If you are using a third party verification service, you should use ‘attribute’ systems which offer a yes/no response when asked if an individual is over a given age, or if a person holds parental responsibility over the child.

If you can show that your processing is particularly low-impact and does not carry any significant risk to children, you may be able to show that self- declaration mechanisms are reasonable on their own (eg analytics cookies).

If the risks are higher then you need to either rely on more robust methods, or mitigate risks by applying the standards in this code to all users regardless of their self-declared age.

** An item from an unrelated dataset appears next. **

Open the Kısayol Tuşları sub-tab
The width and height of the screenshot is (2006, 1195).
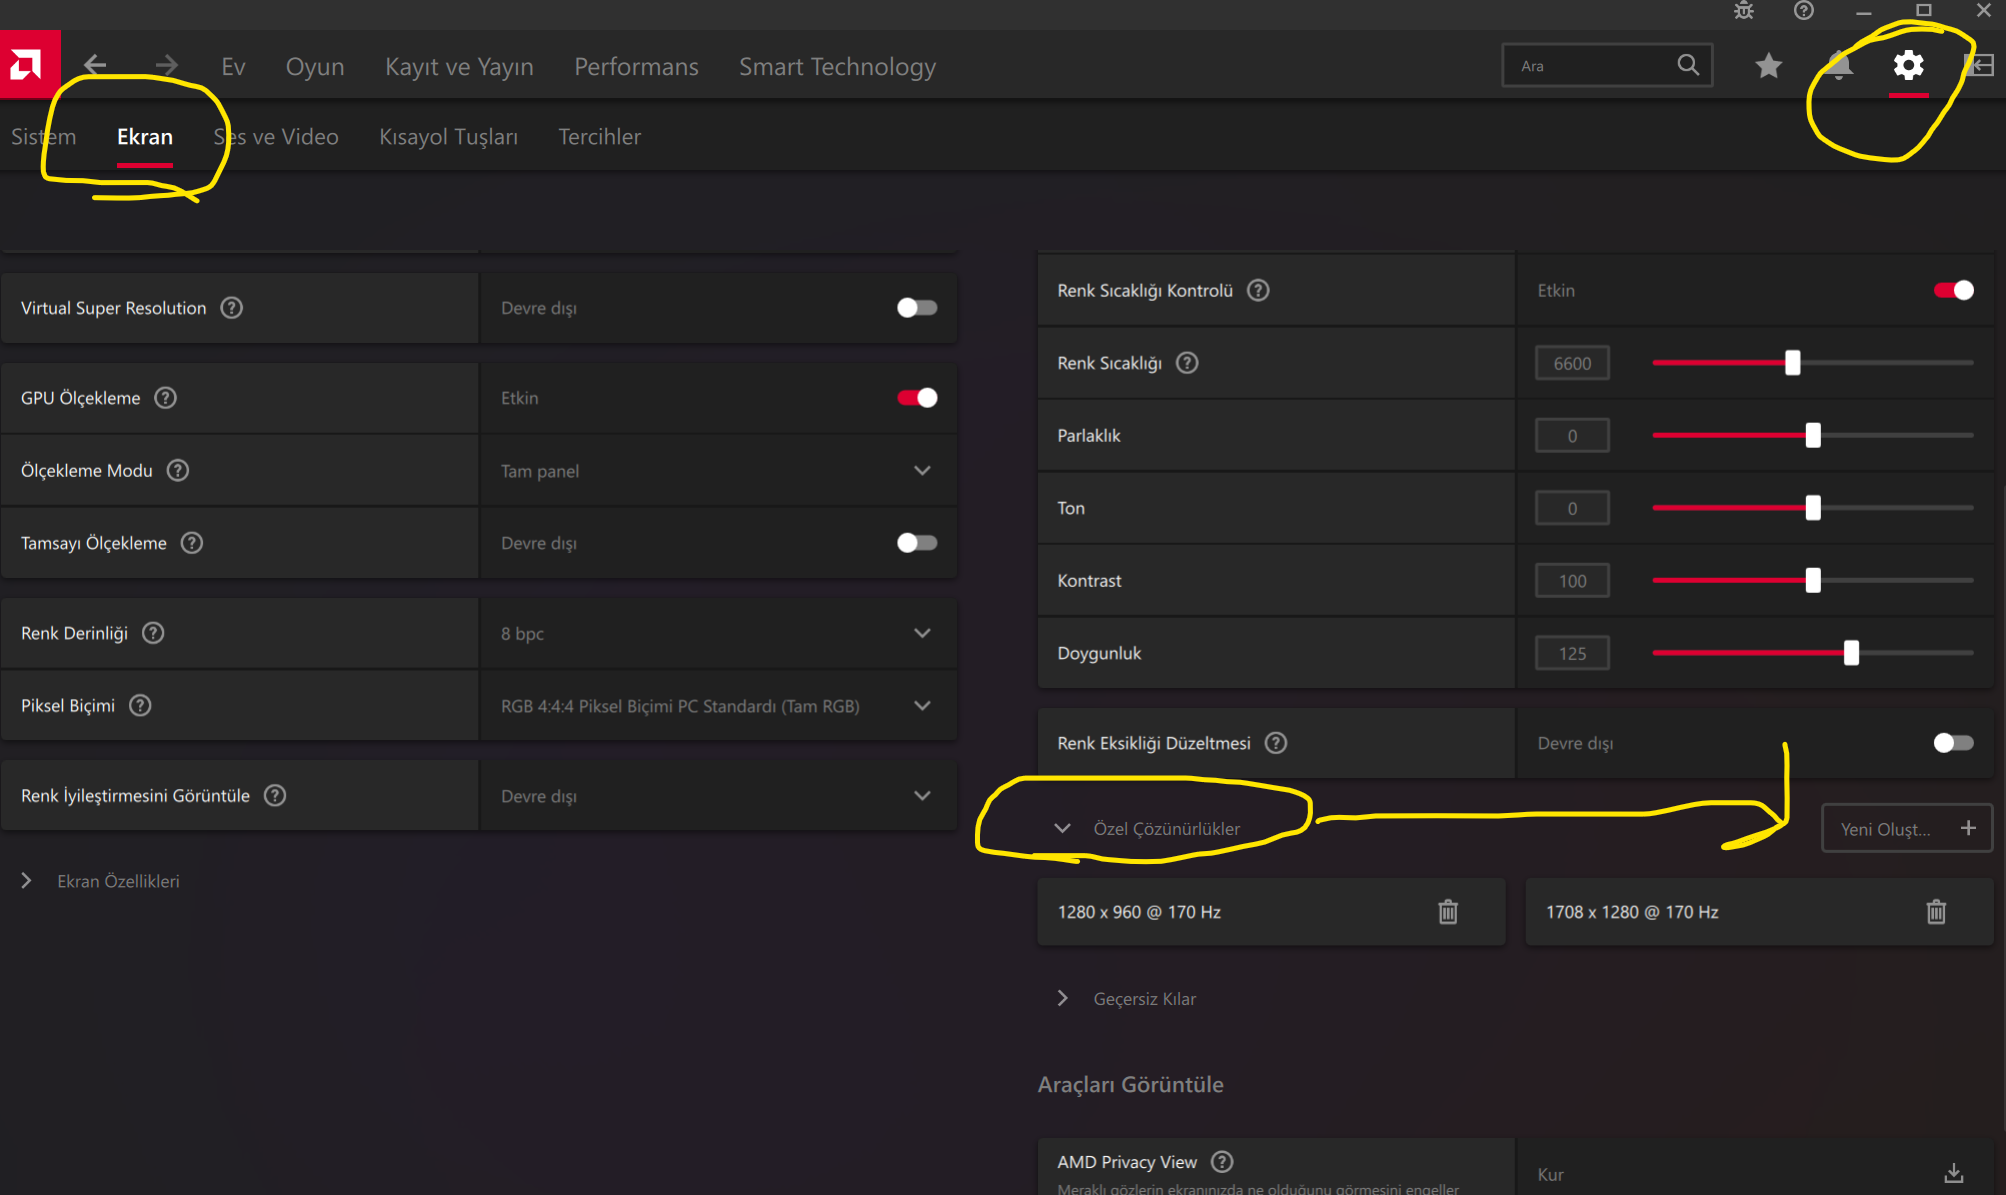pos(448,137)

What about special category data?

If your online service processes any special category data of children, you must identify both a lawful basis under Article 6 and an additional condition for processing that data under Article 9. Special category data includes information about:

  • race;
  • ethnic origin;
  • politics
  • religion;
  • trade union membership;
  • genetics;
  • biometric identification (eg facial or fingerprint recognition);
  • health (including data collected by fitness apps);
  • sex life; or
  • sexual orientation.

The most relevant Article 9 conditions are likely to be:

  • Article 9(2)(a) - explicit consent: If you need to process special category data to provide a service to the individual, explicit consent may be available as your condition for processing that data even if it is a condition of service. However, you must be confident that you can demonstrate that consent is still freely given. In particular, that the processing is objectively necessary to perform a requested element of the service, and not bundled together with other elements of the service or included in your terms for broader business purposes.
  • Article 9(2)(d) - not-for-profit bodies: if you are a not-for-profit body and your online service has a political, philosophical, religious or trade union aim. The child must either be a member or someone in regular contact with you for those purposes, and you must not disclose their data outside your organisation without consent. You must also comply with all the safeguards set out in this code, as well as other appropriate safeguards identified in your DPIA.
  • Article 9(2)(g) - substantial public interest: you can rely on this condition if you can meet one of 23 specific substantial public interest conditions set out in schedule 1 of the DPA 2018. You also need an ‘appropriate policy document’ which briefly sets out which condition you are relying on, how you comply with the principles, and your retention and deletion policies (this can be taken from step 4 of your DPIA).

In particular, you may be able to consider the specific substantial public interest conditions in schedule 1 of the DPA 2018 for:

  • statutory or government purposes (condition 6);
  • preventing or detecting unlawful acts (condition 10);
  • preventing fraud (condition 14); or
  • safeguarding of children (condition 18)

You should review the detail of these conditions carefully. If no other specific condition is available, you must get the valid explicit consent of the child (or their parent, if the child is under 13), otherwise you cannot process special category data.

You must document and justify your condition as part of your DPIA.